▶ Data provided
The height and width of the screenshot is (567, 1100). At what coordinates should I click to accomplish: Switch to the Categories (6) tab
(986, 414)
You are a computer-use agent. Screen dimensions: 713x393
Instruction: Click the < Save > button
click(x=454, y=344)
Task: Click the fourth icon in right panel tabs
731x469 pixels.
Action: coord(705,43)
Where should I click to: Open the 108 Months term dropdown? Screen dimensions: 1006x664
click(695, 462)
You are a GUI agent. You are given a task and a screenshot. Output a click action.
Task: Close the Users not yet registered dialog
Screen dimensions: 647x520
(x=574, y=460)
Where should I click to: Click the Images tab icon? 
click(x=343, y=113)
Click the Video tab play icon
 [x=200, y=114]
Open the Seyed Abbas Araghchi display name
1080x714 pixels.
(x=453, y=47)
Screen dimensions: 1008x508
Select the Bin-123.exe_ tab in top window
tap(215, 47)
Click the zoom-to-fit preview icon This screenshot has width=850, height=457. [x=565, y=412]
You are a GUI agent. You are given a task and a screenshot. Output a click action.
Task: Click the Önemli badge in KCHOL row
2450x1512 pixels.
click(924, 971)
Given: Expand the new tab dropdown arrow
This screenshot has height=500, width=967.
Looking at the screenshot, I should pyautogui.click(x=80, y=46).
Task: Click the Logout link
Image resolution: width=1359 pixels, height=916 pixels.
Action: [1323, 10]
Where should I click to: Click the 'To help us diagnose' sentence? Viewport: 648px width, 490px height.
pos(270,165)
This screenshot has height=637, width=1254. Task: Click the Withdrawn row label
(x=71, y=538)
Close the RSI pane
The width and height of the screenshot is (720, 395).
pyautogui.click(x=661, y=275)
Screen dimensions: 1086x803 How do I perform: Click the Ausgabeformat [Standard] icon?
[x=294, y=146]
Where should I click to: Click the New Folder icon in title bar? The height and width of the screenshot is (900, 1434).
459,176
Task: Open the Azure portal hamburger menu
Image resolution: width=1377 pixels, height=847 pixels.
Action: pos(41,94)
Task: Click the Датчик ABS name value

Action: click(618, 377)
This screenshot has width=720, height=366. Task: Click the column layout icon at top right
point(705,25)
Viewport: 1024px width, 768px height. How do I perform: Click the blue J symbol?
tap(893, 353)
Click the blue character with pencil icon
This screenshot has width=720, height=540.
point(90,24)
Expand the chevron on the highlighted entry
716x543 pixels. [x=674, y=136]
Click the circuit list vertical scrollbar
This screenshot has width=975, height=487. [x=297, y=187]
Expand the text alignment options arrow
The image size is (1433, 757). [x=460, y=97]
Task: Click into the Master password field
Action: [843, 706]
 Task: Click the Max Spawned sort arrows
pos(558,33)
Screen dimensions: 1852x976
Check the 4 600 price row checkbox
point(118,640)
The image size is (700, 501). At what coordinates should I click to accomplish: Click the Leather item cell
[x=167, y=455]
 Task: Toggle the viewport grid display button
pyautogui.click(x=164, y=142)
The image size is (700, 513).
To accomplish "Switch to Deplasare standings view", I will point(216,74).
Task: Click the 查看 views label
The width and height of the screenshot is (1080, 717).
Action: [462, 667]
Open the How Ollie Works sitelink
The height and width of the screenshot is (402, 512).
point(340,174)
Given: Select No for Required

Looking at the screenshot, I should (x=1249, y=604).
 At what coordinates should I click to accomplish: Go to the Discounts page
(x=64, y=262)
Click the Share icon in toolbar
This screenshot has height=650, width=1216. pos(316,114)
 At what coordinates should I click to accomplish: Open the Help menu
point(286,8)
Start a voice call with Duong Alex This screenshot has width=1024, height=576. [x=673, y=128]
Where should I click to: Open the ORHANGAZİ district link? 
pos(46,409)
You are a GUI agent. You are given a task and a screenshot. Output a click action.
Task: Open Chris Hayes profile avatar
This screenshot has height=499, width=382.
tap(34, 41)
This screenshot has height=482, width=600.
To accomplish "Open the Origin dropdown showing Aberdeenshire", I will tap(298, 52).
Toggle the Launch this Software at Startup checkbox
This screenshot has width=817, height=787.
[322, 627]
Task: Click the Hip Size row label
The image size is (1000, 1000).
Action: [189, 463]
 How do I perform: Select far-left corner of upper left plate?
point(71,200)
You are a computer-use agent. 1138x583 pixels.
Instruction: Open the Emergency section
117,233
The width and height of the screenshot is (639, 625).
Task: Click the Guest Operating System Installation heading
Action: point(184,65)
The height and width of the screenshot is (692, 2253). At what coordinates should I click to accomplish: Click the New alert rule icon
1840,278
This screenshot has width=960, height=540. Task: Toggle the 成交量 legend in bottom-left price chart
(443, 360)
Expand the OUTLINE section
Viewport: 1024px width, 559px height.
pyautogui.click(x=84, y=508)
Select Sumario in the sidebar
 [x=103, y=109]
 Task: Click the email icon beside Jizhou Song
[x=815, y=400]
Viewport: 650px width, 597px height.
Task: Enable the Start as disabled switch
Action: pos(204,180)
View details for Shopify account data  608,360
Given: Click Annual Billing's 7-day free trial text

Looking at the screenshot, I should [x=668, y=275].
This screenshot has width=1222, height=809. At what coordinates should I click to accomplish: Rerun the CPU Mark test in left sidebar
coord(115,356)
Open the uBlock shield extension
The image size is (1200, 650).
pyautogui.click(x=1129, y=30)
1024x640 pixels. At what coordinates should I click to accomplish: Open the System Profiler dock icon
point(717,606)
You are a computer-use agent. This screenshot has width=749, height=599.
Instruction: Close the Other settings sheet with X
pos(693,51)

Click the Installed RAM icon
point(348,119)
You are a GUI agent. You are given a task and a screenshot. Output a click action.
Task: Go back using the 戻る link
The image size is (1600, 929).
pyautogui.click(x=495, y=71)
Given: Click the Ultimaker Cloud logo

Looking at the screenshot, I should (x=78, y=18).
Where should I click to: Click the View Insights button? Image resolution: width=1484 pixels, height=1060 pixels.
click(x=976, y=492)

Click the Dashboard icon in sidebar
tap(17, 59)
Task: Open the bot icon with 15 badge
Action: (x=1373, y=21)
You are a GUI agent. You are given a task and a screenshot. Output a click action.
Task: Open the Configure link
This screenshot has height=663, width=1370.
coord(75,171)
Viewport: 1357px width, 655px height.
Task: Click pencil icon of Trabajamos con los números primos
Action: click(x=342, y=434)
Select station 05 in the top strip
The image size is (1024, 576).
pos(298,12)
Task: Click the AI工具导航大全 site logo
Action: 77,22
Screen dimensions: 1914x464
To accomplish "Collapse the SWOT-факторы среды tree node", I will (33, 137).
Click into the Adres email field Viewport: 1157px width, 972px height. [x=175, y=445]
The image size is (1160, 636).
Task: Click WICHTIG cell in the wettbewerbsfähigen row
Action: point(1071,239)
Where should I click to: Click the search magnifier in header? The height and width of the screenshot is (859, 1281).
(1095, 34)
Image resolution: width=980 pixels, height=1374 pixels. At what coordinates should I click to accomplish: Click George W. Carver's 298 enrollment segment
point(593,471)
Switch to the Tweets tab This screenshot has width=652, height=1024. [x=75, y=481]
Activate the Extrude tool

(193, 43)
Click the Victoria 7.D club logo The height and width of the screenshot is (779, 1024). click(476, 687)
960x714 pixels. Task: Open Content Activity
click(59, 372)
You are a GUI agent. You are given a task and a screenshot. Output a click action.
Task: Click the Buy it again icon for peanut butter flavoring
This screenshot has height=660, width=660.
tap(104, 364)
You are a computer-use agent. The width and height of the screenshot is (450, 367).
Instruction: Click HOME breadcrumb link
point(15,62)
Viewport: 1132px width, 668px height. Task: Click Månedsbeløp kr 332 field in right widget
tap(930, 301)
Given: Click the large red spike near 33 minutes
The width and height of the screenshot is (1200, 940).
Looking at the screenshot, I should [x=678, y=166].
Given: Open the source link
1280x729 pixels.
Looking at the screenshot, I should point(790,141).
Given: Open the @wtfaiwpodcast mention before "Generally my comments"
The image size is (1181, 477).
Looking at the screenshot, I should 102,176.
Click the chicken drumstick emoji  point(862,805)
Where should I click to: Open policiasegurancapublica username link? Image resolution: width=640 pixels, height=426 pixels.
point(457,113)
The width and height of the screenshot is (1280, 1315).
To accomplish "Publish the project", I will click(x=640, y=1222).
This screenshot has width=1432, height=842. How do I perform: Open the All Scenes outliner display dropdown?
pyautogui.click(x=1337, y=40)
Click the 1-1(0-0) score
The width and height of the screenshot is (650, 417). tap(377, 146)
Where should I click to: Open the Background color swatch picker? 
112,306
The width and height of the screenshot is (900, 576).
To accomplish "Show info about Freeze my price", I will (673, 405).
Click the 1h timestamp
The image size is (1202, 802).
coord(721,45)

▶ Task statement
Each line in the listing above that includes the word "will" needs to be copied out.

▶ Response to this exercise
To accomplish "Switch to Deplasare standings view", I will point(216,74).
To accomplish "Open the Origin dropdown showing Aberdeenshire", I will tap(298, 52).
To accomplish "Collapse the SWOT-факторы среды tree node", I will (33, 137).
To accomplish "Publish the project", I will click(x=640, y=1222).
To accomplish "Show info about Freeze my price", I will (673, 405).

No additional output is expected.